## What to do
Copying rule for the data below: take the line containing "Where should I" and every line after it to the end, exactly, and drop all pictures.

## Source information
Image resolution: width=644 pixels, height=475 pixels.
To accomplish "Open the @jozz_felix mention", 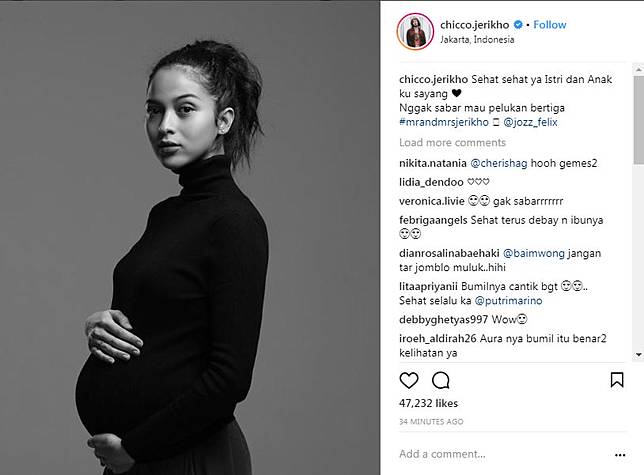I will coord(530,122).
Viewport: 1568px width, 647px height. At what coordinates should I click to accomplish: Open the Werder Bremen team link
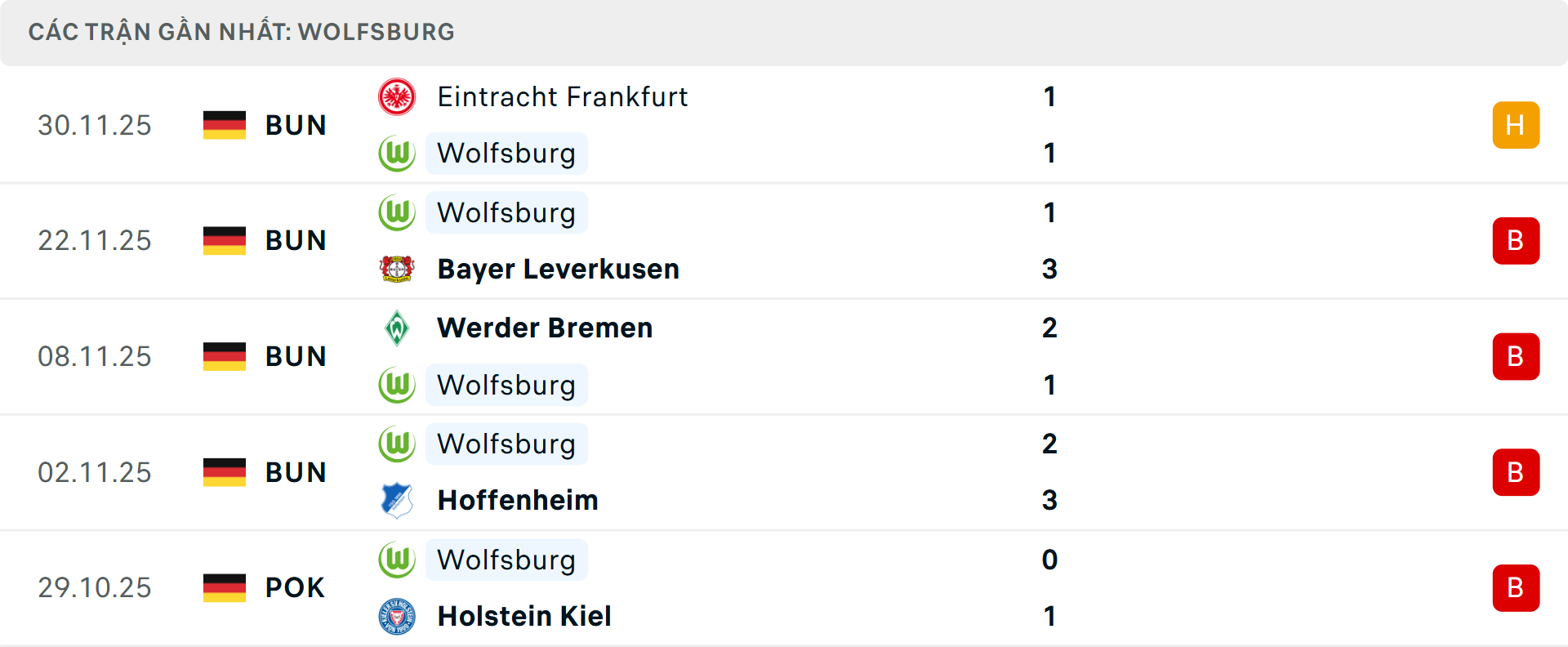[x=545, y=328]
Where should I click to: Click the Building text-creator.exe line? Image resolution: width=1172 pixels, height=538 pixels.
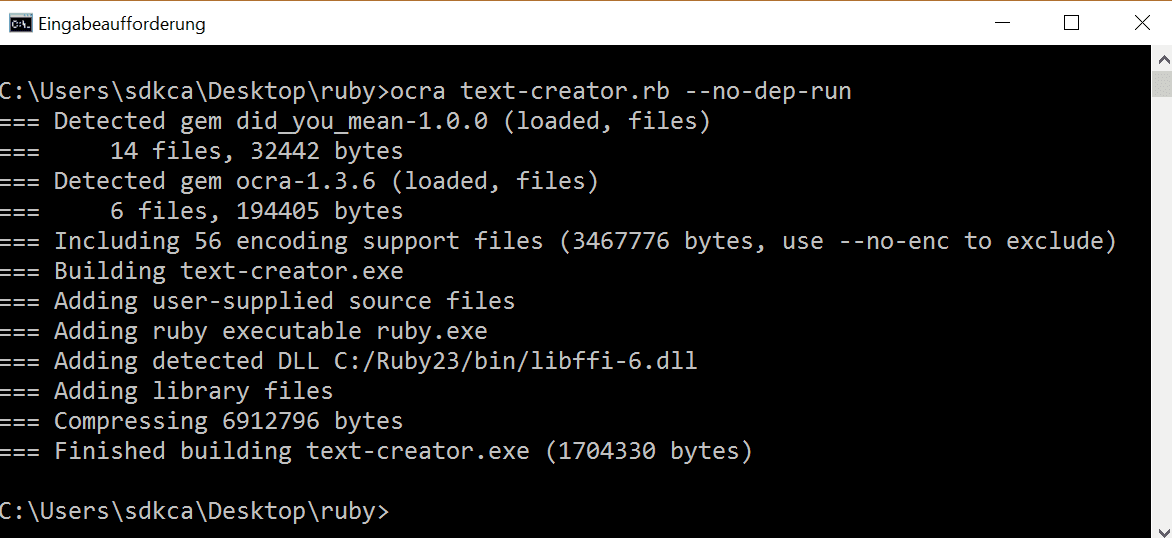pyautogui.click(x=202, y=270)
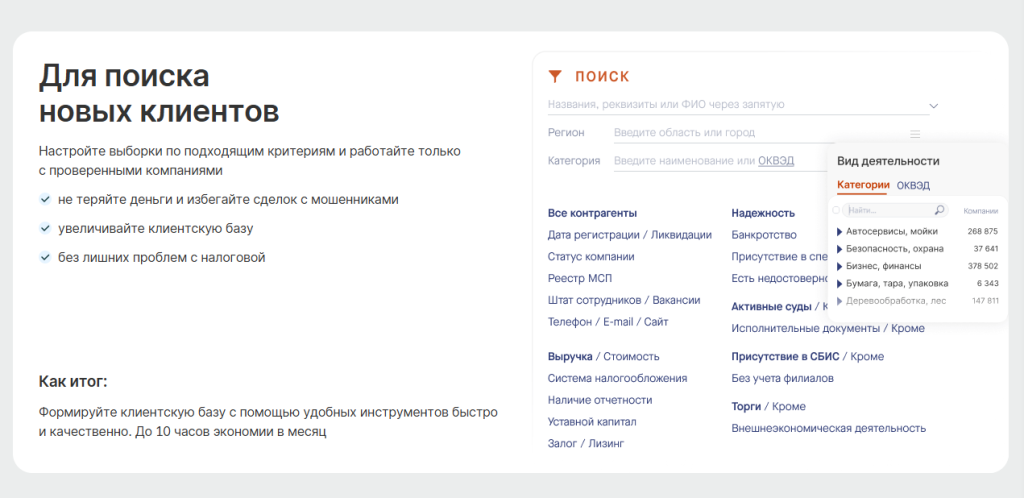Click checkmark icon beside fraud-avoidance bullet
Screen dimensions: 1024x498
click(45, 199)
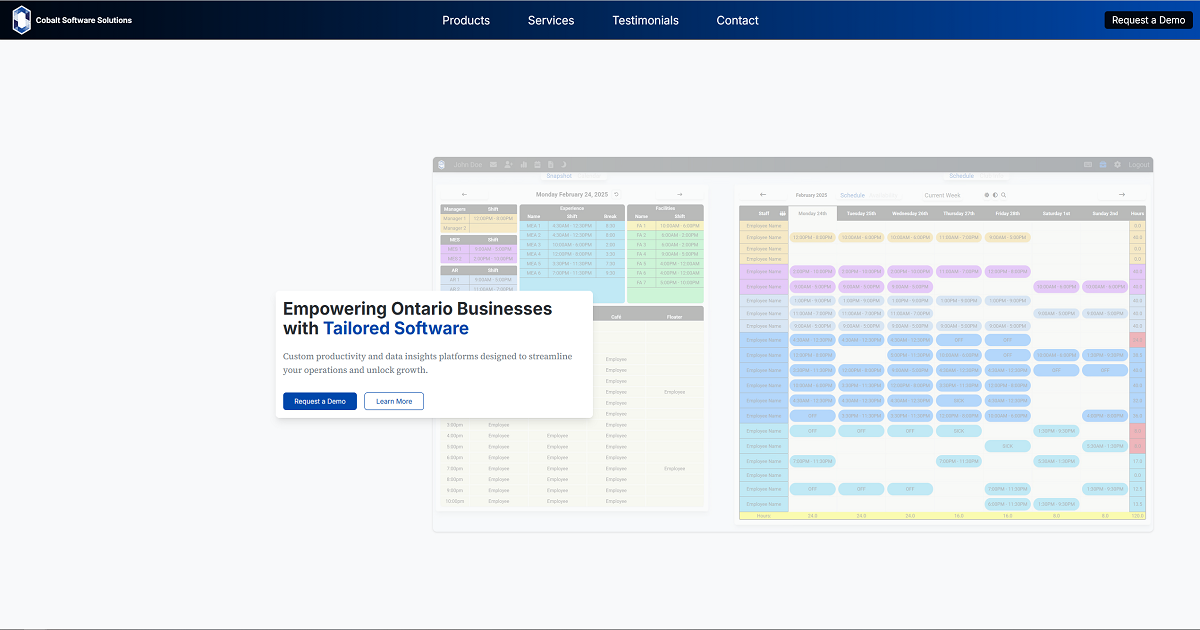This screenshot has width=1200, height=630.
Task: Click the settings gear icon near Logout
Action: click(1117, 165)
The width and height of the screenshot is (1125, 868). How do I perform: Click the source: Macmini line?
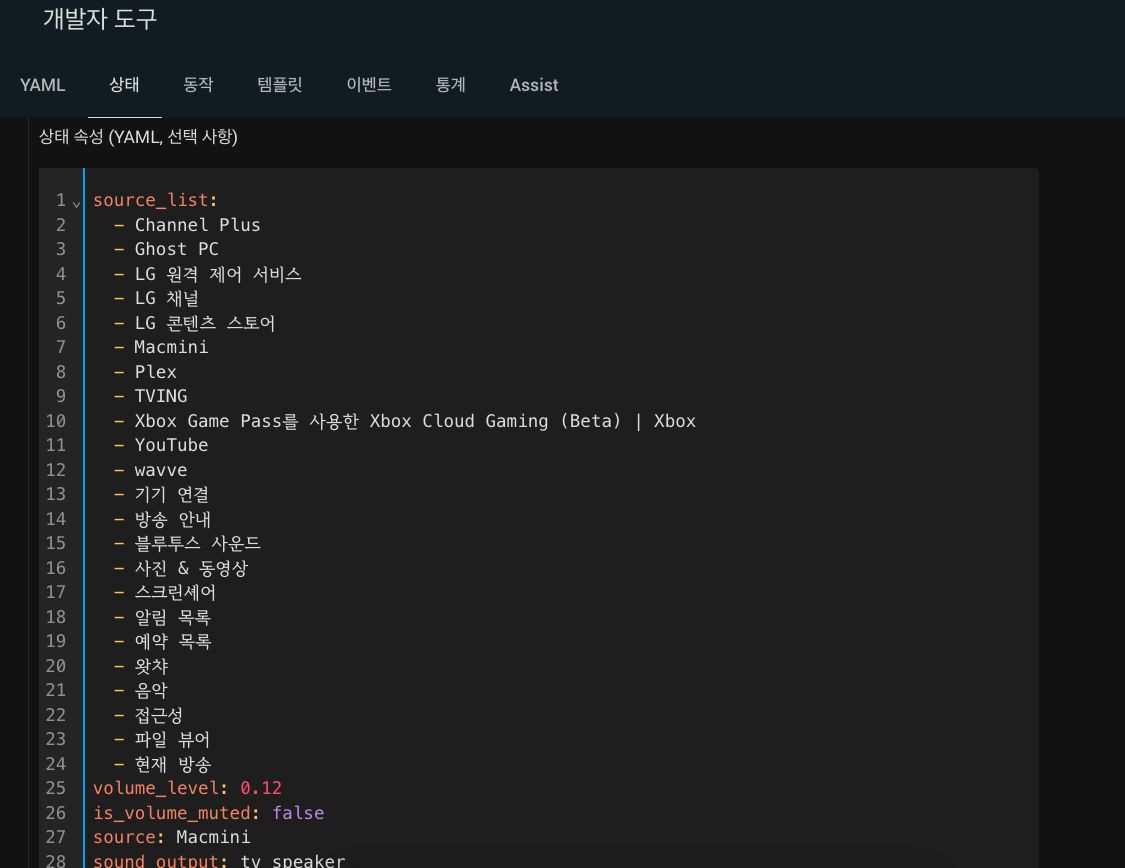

## Solution to the problem
Where should I click to: Click the Building text-creator.exe line? Image resolution: width=1172 pixels, height=538 pixels.
pyautogui.click(x=202, y=270)
Click checkmark icon beside fraud-avoidance bullet
Screen dimensions: 1024x498
click(45, 199)
This screenshot has width=1200, height=630.
Task: Click the settings gear icon near Logout
Action: click(1117, 165)
The width and height of the screenshot is (1125, 868). How do I perform: Click the source: Macmini line?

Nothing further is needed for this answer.